Task instructions:
Put the entries below, from the first line through the line containing "Action: (230, 562)", into a Markdown table with a Row column for the row number and a Line column for the line, leaving out blank lines.

* Begin Data for this task *

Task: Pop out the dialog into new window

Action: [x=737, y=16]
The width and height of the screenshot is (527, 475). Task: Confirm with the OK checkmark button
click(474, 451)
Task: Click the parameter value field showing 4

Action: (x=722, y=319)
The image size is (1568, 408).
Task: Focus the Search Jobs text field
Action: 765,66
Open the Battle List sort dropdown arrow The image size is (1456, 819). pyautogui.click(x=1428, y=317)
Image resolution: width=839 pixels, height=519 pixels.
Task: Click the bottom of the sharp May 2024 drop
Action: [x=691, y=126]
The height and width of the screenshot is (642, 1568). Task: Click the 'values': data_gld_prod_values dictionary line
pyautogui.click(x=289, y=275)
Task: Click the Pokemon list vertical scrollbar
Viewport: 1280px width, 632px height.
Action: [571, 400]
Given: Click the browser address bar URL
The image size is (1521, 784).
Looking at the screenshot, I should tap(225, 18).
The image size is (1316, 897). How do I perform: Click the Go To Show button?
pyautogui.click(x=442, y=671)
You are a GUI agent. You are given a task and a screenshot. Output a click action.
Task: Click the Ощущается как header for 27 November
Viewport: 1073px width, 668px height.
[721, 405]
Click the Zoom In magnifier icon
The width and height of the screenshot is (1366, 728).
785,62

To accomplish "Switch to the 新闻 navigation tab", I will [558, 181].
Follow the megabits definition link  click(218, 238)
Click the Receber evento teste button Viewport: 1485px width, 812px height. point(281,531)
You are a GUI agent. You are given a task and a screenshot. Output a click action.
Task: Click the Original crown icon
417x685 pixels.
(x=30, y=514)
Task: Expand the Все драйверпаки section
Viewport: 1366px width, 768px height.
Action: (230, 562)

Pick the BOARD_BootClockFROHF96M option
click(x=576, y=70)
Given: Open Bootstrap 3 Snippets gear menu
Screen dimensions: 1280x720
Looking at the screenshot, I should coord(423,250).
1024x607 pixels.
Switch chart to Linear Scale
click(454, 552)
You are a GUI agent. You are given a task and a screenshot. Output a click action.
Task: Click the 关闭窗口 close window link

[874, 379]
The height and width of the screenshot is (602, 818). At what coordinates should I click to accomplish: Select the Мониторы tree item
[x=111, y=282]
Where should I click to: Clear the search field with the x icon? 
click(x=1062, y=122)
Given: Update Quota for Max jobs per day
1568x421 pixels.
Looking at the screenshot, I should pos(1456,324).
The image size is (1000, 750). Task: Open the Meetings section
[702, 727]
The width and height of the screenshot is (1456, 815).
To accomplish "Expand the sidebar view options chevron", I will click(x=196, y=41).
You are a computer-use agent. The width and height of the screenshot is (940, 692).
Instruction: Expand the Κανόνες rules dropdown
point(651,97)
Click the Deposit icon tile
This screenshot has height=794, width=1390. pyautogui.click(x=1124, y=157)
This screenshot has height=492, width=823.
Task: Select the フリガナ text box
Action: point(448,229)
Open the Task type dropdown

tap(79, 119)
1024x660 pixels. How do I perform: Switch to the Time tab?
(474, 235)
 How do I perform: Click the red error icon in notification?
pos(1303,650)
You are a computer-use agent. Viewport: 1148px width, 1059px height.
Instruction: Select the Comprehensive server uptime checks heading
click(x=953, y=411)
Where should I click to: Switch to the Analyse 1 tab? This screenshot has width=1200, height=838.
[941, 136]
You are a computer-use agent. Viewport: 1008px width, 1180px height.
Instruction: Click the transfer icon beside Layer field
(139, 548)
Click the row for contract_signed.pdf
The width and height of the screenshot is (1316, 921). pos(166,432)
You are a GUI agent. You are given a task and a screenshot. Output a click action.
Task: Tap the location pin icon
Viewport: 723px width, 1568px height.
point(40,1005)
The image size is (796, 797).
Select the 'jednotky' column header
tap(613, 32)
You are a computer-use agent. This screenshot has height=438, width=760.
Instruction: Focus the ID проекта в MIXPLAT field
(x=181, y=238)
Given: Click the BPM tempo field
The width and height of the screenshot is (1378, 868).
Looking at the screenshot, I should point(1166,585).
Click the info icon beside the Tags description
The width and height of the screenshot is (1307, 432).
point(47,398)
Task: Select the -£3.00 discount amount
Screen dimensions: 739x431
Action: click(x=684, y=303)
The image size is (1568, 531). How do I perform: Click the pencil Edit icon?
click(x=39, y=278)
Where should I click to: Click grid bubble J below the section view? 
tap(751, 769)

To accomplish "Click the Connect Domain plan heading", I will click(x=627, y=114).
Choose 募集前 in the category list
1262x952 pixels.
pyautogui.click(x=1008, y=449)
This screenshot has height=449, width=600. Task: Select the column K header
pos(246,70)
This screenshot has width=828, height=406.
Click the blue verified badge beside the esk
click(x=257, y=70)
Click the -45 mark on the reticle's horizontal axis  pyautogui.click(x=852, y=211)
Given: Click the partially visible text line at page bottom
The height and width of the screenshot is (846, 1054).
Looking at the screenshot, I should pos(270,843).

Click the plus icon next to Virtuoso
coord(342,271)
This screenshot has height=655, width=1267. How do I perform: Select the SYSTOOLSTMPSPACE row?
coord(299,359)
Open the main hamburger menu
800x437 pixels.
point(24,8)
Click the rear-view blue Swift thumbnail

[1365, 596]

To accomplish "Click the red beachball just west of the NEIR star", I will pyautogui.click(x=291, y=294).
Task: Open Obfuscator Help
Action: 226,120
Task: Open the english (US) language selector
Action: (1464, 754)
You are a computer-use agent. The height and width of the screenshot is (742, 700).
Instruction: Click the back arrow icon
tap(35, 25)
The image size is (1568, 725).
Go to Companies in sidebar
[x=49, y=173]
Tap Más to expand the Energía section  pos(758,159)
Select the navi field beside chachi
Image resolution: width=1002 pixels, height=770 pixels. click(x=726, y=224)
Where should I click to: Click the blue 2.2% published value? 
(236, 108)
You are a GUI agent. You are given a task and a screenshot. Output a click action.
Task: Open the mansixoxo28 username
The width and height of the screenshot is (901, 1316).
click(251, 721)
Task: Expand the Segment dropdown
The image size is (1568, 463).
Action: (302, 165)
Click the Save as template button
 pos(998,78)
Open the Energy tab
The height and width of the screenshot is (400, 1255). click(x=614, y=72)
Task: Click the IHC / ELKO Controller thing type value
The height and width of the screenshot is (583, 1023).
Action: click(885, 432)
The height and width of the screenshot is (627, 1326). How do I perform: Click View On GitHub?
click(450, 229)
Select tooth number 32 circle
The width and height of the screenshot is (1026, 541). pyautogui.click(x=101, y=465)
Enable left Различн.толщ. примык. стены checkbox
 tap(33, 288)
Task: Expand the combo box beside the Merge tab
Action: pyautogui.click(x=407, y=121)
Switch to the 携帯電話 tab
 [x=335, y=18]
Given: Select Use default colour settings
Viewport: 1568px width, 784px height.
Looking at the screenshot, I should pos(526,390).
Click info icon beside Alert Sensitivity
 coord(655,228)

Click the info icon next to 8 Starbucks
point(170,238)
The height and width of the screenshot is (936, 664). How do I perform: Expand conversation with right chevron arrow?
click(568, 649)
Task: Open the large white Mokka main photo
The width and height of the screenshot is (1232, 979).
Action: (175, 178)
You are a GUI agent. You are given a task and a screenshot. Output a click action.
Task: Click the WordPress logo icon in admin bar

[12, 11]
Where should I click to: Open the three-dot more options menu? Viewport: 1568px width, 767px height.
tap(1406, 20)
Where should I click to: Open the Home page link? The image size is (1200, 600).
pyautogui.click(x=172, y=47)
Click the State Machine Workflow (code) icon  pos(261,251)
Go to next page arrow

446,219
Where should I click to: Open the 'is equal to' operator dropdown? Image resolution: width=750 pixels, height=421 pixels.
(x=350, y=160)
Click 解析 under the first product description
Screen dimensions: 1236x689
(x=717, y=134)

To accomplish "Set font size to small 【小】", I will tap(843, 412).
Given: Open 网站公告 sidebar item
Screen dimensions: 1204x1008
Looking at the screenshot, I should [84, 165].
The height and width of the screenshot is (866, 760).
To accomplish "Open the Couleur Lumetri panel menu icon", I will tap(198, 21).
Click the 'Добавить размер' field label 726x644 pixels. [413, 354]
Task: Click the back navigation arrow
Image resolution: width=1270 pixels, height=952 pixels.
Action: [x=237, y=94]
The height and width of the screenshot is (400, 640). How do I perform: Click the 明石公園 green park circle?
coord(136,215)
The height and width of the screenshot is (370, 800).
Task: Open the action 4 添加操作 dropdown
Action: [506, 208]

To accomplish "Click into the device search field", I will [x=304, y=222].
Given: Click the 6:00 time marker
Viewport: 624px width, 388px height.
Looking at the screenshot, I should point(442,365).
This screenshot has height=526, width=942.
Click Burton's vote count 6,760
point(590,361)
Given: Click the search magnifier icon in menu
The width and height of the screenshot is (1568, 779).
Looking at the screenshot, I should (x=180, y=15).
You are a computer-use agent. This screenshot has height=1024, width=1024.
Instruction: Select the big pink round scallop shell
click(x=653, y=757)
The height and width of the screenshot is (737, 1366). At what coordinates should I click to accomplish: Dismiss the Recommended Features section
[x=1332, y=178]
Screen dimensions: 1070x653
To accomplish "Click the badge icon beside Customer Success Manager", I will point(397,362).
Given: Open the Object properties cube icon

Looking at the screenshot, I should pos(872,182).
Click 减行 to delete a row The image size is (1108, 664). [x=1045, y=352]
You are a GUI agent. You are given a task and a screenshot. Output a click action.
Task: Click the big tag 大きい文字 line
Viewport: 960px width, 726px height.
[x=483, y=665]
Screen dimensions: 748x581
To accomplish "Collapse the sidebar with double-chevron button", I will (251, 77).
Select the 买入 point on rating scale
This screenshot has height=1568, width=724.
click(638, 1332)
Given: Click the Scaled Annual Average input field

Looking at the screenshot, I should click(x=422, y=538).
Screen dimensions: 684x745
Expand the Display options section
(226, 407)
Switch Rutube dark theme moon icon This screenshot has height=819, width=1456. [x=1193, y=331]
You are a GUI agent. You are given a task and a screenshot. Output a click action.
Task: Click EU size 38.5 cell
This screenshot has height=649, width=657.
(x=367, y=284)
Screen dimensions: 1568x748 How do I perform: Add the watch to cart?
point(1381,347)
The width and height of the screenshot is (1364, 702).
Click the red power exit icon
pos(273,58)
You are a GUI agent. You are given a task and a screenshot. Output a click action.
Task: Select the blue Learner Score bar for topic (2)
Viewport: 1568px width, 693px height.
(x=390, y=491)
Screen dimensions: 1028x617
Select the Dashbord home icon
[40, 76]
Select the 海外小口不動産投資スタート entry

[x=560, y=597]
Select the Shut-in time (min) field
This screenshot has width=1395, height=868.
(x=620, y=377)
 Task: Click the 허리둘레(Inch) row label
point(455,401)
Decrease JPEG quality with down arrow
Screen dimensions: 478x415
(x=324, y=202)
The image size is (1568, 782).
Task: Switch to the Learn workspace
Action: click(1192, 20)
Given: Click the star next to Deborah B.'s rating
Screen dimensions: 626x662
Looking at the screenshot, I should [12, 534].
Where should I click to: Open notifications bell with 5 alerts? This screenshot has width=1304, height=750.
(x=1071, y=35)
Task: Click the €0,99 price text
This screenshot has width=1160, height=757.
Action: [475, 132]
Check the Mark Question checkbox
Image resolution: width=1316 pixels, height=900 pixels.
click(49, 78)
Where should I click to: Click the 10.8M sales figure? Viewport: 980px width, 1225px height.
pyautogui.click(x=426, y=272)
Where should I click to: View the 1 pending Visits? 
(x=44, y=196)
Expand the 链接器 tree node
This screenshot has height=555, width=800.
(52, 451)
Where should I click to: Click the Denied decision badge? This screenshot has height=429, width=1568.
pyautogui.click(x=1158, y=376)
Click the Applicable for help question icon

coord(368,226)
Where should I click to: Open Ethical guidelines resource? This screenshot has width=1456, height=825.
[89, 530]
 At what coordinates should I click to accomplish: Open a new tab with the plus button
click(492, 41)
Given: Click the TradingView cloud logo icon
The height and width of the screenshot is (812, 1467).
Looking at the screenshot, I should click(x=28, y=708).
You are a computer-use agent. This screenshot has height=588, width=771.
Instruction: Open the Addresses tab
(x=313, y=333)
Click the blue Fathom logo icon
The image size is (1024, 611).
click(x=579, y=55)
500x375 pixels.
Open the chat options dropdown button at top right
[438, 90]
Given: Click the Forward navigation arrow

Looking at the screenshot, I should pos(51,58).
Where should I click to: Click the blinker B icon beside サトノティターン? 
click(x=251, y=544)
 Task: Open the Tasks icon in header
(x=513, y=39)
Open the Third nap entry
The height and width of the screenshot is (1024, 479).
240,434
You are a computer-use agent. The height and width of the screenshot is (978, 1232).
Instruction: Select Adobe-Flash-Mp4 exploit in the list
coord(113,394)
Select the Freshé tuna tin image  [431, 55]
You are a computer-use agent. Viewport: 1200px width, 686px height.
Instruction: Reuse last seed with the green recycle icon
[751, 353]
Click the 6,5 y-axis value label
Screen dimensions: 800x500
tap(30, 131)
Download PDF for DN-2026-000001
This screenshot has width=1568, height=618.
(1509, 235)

* End Data for this task *

Result of the task:
| Row | Line |
|---|---|
| 1 | Task: Pop out the dialog into new window |
| 2 | Action: [x=737, y=16] |
| 3 | The width and height of the screenshot is (527, 475). Task: Confirm with the OK checkmark button |
| 4 | click(474, 451) |
| 5 | Task: Click the parameter value field showing 4 |
| 6 | Action: (x=722, y=319) |
| 7 | The image size is (1568, 408). |
| 8 | Task: Focus the Search Jobs text field |
| 9 | Action: 765,66 |
| 10 | Open the Battle List sort dropdown arrow The image size is (1456, 819). pyautogui.click(x=1428, y=317) |
| 11 | Image resolution: width=839 pixels, height=519 pixels. |
| 12 | Task: Click the bottom of the sharp May 2024 drop |
| 13 | Action: [x=691, y=126] |
| 14 | The height and width of the screenshot is (642, 1568). Task: Click the 'values': data_gld_prod_values dictionary line |
| 15 | pyautogui.click(x=289, y=275) |
| 16 | Task: Click the Pokemon list vertical scrollbar |
| 17 | Viewport: 1280px width, 632px height. |
| 18 | Action: [571, 400] |
| 19 | Given: Click the browser address bar URL |
| 20 | The image size is (1521, 784). |
| 21 | Looking at the screenshot, I should tap(225, 18). |
| 22 | The image size is (1316, 897). How do I perform: Click the Go To Show button? |
| 23 | pyautogui.click(x=442, y=671) |
| 24 | You are a GUI agent. You are given a task and a screenshot. Output a click action. |
| 25 | Task: Click the Ощущается как header for 27 November |
| 26 | Viewport: 1073px width, 668px height. |
| 27 | [721, 405] |
| 28 | Click the Zoom In magnifier icon |
| 29 | The width and height of the screenshot is (1366, 728). |
| 30 | 785,62 |
| 31 | To accomplish "Switch to the 新闻 navigation tab", I will [558, 181]. |
| 32 | Follow the megabits definition link  click(218, 238) |
| 33 | Click the Receber evento teste button Viewport: 1485px width, 812px height. point(281,531) |
| 34 | You are a GUI agent. You are given a task and a screenshot. Output a click action. |
| 35 | Task: Click the Original crown icon |
| 36 | 417x685 pixels. |
| 37 | (x=30, y=514) |
| 38 | Task: Expand the Все драйверпаки section |
| 39 | Viewport: 1366px width, 768px height. |
| 40 | Action: (230, 562) |